TASK ITEM -> Copy out each line of the data that contains "screenshot".

MATERIAL SHOWN ->

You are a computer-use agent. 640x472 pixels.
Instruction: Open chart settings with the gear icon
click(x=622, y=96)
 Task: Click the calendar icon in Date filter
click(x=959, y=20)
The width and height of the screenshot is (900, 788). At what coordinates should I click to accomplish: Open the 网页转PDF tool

---

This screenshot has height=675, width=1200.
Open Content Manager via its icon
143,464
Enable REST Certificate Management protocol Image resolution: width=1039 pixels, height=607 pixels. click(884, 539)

EXERCISE RESPONSE ->
The width and height of the screenshot is (900, 788). At what coordinates should I click to accomplish: Open the 网页转PDF tool
This screenshot has height=675, width=1200.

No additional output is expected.